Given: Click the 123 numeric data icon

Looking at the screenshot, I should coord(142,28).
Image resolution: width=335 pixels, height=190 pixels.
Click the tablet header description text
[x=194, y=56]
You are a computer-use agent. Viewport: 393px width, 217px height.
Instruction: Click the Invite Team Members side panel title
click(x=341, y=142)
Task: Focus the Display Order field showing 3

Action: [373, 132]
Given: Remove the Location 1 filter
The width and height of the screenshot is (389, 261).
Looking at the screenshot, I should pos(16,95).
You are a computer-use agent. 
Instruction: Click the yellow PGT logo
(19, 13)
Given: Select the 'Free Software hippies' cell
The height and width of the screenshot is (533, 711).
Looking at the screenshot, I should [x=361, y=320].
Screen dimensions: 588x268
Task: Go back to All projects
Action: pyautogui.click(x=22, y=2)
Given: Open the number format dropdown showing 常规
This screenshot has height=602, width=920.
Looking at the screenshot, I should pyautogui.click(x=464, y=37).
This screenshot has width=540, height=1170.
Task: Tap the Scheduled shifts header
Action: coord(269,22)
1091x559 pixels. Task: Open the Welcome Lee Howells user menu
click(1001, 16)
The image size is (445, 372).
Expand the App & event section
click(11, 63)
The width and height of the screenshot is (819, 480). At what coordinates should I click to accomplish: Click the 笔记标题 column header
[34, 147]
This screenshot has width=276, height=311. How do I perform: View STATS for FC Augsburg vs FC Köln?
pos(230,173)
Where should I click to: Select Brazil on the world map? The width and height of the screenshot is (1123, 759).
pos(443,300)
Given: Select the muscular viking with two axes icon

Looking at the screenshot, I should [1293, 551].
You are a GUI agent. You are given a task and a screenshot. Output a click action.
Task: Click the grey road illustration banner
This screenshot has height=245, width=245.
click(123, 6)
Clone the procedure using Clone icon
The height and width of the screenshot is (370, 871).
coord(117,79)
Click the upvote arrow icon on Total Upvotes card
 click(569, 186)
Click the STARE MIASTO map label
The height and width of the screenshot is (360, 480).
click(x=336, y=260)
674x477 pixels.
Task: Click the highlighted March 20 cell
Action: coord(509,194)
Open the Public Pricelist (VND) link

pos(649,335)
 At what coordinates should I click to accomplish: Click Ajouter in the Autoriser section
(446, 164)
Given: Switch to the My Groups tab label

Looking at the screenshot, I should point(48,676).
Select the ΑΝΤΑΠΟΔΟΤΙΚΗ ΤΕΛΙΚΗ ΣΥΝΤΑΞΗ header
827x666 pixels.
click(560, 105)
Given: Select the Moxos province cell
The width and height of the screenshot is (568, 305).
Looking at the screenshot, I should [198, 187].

================================

→ Work task
Now that the records have been shown, restate each one word for word.

→ Task answer
Given: Click the 123 numeric data icon

Looking at the screenshot, I should coord(142,28).
Image resolution: width=335 pixels, height=190 pixels.
Click the tablet header description text
[x=194, y=56]
You are a computer-use agent. Viewport: 393px width, 217px height.
Instruction: Click the Invite Team Members side panel title
click(x=341, y=142)
Task: Focus the Display Order field showing 3

Action: [373, 132]
Given: Remove the Location 1 filter
The width and height of the screenshot is (389, 261).
Looking at the screenshot, I should pos(16,95).
You are a computer-use agent. 
Instruction: Click the yellow PGT logo
(19, 13)
Given: Select the 'Free Software hippies' cell
The height and width of the screenshot is (533, 711).
Looking at the screenshot, I should [x=361, y=320].
Screen dimensions: 588x268
Task: Go back to All projects
Action: pyautogui.click(x=22, y=2)
Given: Open the number format dropdown showing 常规
This screenshot has height=602, width=920.
Looking at the screenshot, I should pyautogui.click(x=464, y=37).
This screenshot has width=540, height=1170.
Task: Tap the Scheduled shifts header
Action: coord(269,22)
1091x559 pixels. Task: Open the Welcome Lee Howells user menu
click(1001, 16)
The image size is (445, 372).
Expand the App & event section
click(11, 63)
The width and height of the screenshot is (819, 480). At what coordinates should I click to accomplish: Click the 笔记标题 column header
[34, 147]
This screenshot has width=276, height=311. How do I perform: View STATS for FC Augsburg vs FC Köln?
pos(230,173)
Where should I click to: Select Brazil on the world map? The width and height of the screenshot is (1123, 759).
pos(443,300)
Given: Select the muscular viking with two axes icon

Looking at the screenshot, I should [1293, 551].
You are a GUI agent. You are given a task and a screenshot. Output a click action.
Task: Click the grey road illustration banner
This screenshot has height=245, width=245.
click(123, 6)
Clone the procedure using Clone icon
The height and width of the screenshot is (370, 871).
coord(117,79)
Click the upvote arrow icon on Total Upvotes card
 click(569, 186)
Click the STARE MIASTO map label
The height and width of the screenshot is (360, 480).
click(x=336, y=260)
674x477 pixels.
Task: Click the highlighted March 20 cell
Action: coord(509,194)
Open the Public Pricelist (VND) link

pos(649,335)
 At what coordinates should I click to accomplish: Click Ajouter in the Autoriser section
(446, 164)
Given: Switch to the My Groups tab label

Looking at the screenshot, I should point(48,676).
Select the ΑΝΤΑΠΟΔΟΤΙΚΗ ΤΕΛΙΚΗ ΣΥΝΤΑΞΗ header
827x666 pixels.
click(560, 105)
Given: Select the Moxos province cell
The width and height of the screenshot is (568, 305).
Looking at the screenshot, I should [198, 187].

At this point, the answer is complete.